# Yanked out my Sword



## JustJoshinYa (Mar 25, 2006)

hey everyone i had to yank out my amazon sword the leaves were about 12" long and 6"-8" wide each and took up my whole 55gallon tank and sucked up all the light so all my ground cover plants died off and went to wherever light was peeking through hopefully with the sword gone the plants will spring back to life and recover the ground again.

i also had a quick question about decaying plants?? is it a MUST to remove them from the tank i cant get my hand in there long enough to get the dead plants out my sanchezi likes to play chicken with my hand and for some reason he always wins lol, i have plenty of filtration on my 55gallon tank to compensate for the decaying matter i would assume and wouldnt the decaying plants just feed the other plants and algea???
i have an XP3, XP2 and an 500gph wetdry.

-Josh


----------



## sandman503 (Feb 10, 2009)

get a longer vacuum


----------



## lo4life (Aug 12, 2008)

^ what sandman said or get a longer net and just scoop them out.
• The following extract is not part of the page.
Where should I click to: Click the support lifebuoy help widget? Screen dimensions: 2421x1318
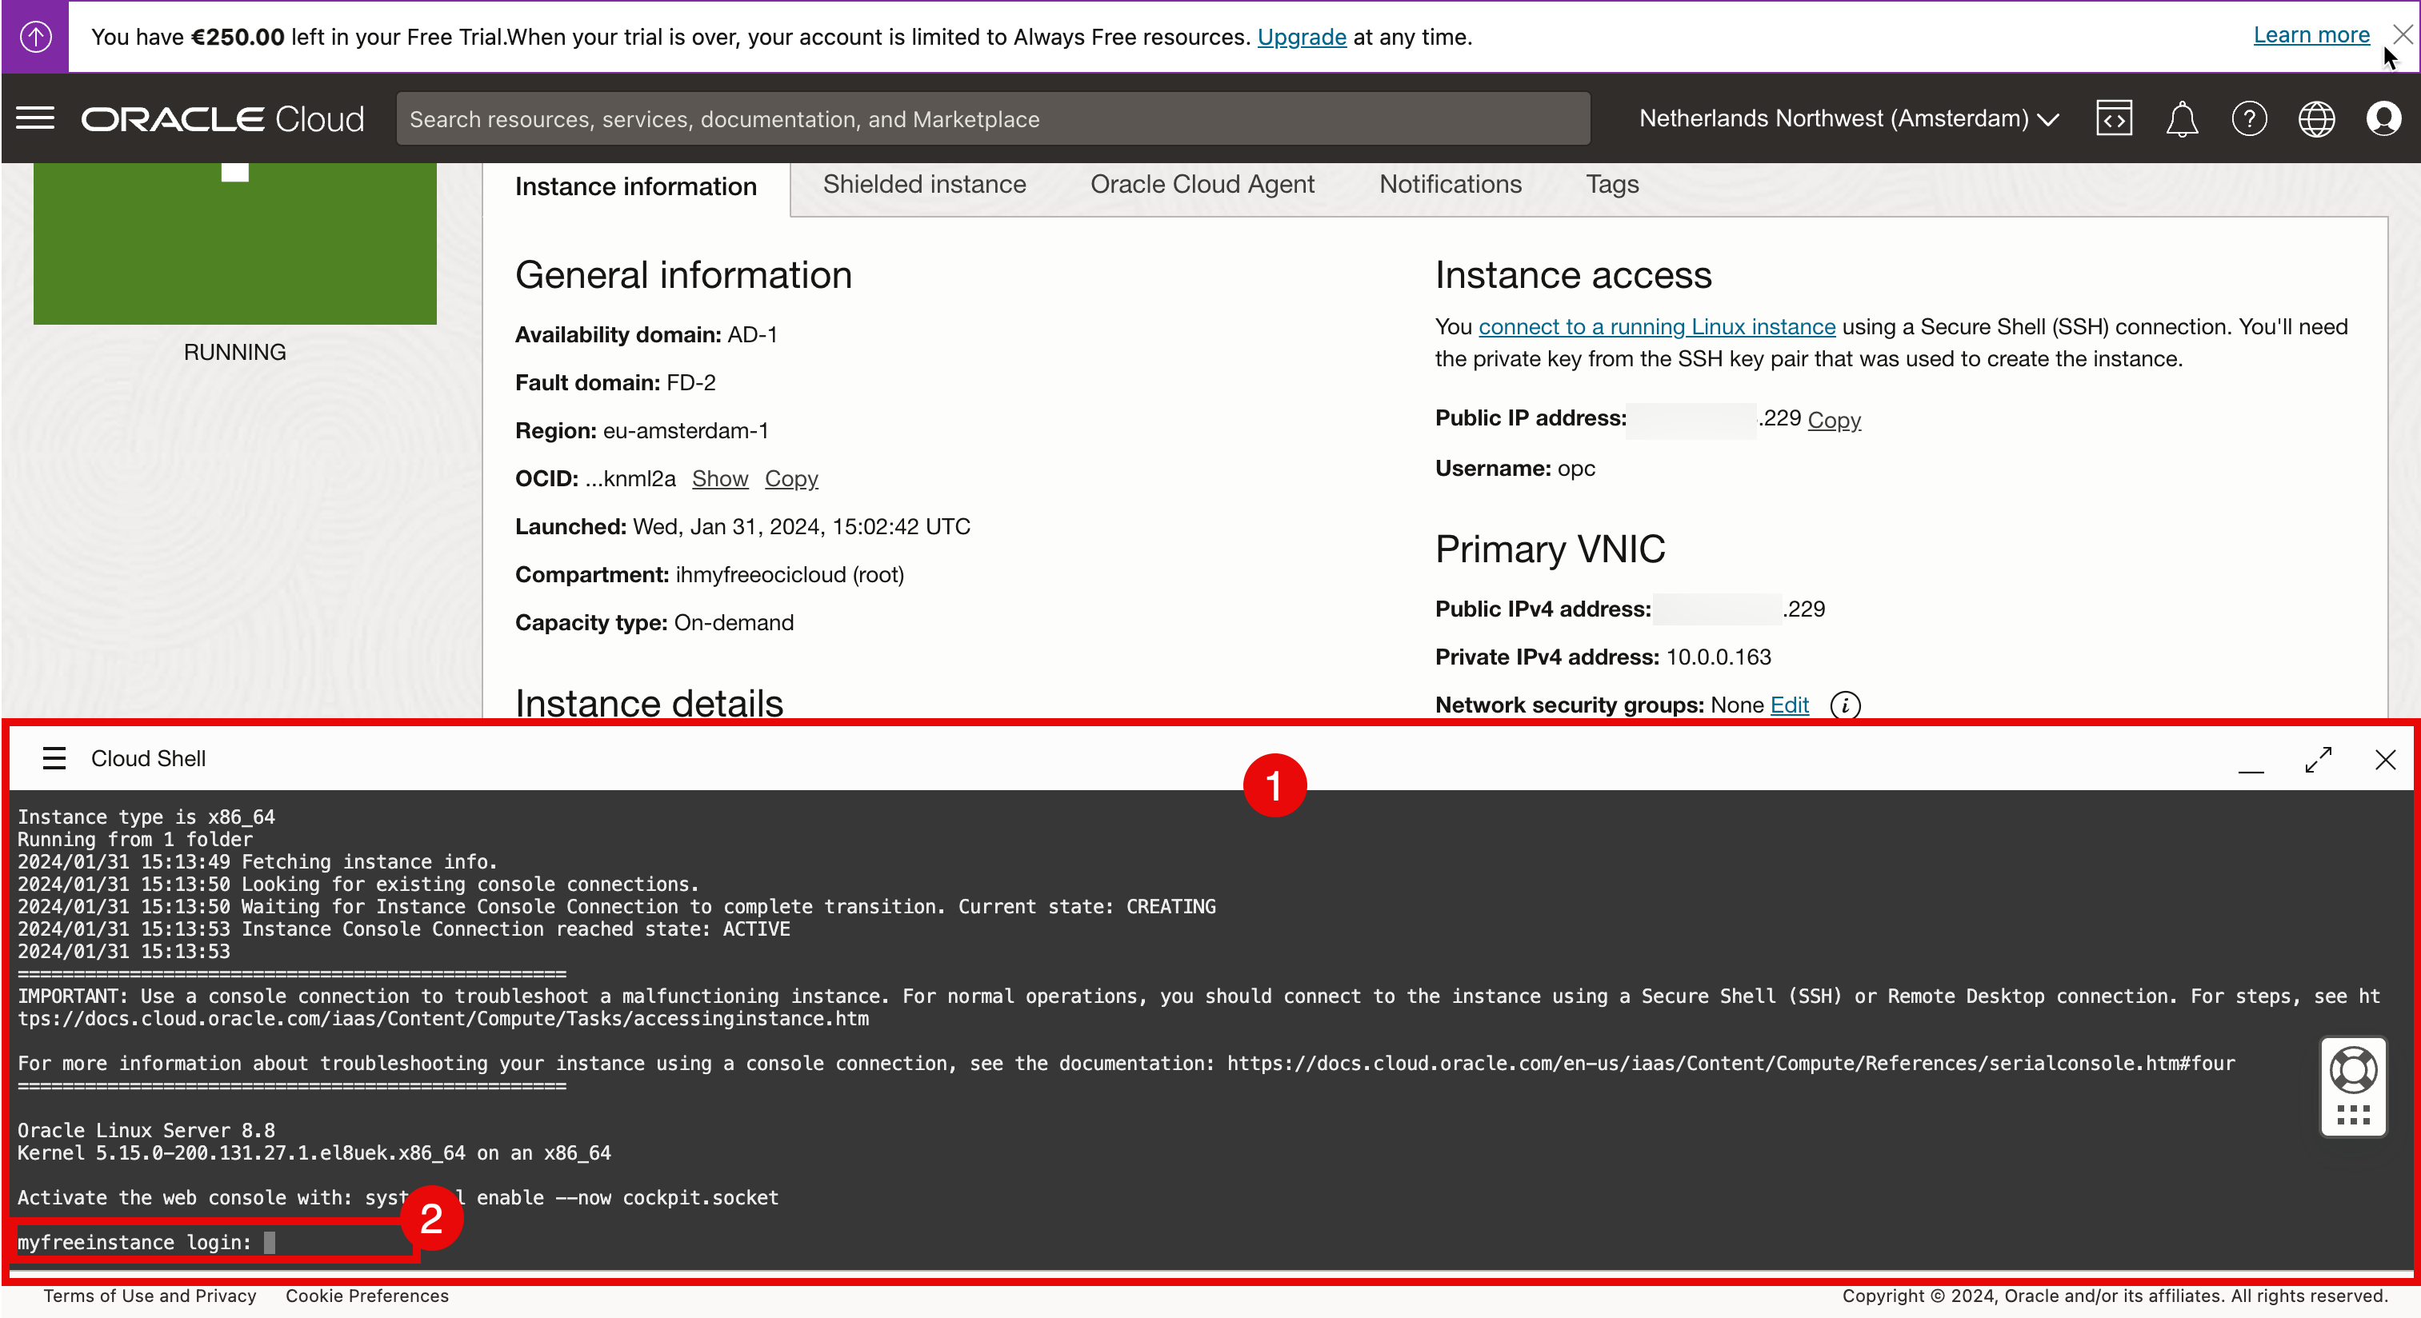(x=2353, y=1070)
Or you could get a thing of egg crate and just block him in the corner then you wont have to deal with him.


----------



## jp80911 (Apr 3, 2008)

you can get some clippers from petco or petsmart (I think the petco ones are cheaper). it comes with two heads, one is a clamp and one has blades and use as cilppers. 
http://www.petco.com/product/108151/PETCO-...c-Gardener.aspx


----------



## JustJoshinYa (Mar 25, 2006)

yea, the vacuum doesnt work it just sucks up my expensive substrate and leaves the rotting plants chainsword is rediculous to get out when they are rotting, i guess i will invest in the clippers thanks, yea the egg crate might work as well

im so happy i yanked out that huge sword now my plants have a fighting chance to look awsome with much more light hitting the floor of my tank.


----------



## DiPpY eGgS (Mar 6, 2005)

I use eggcrate when my rhom makes me a bit nervous lol

Yes, taking out the decaying matter is a very good practice. Too much decaying organic matter
totally ruins water quality, and seems to throw off the balance of a planted aquarium.

I suggest neting the stuff out, and cleaning the filters in the near future.


----------



## roccov12345 (Sep 26, 2008)

Love the title of this thread!


----------



## NTcaribe (Apr 8, 2004)

make it turn into more amazon sprouts than, either sell them on here or give them away











roccov12345 said:


> Love the title of this thread!


i dont get it







................PAUSE NOT!!!....hhahaaa yeah it is pretty comical


----------



## JustJoshinYa (Mar 25, 2006)

so the big swords i pulled out sprouted some new leaves







damn its a trooper anyone want a nice looking sword??? in the LA OC area?? i will give it to someone it wont fit in my 55gallon tank let me know.
-Josh


----------



## thedude8 (Oct 6, 2008)

I dunno what I think sometimes but I remember the other day I was trying to get some dead plants out of my 6.5 inch manuelli tank and he wouldnt move out of the corner I tried to push him with my bare hand on towards his back side but he just wouldn't budge.

I stopped when I realized what exactly I was doing... and then used a net to get him away.


----------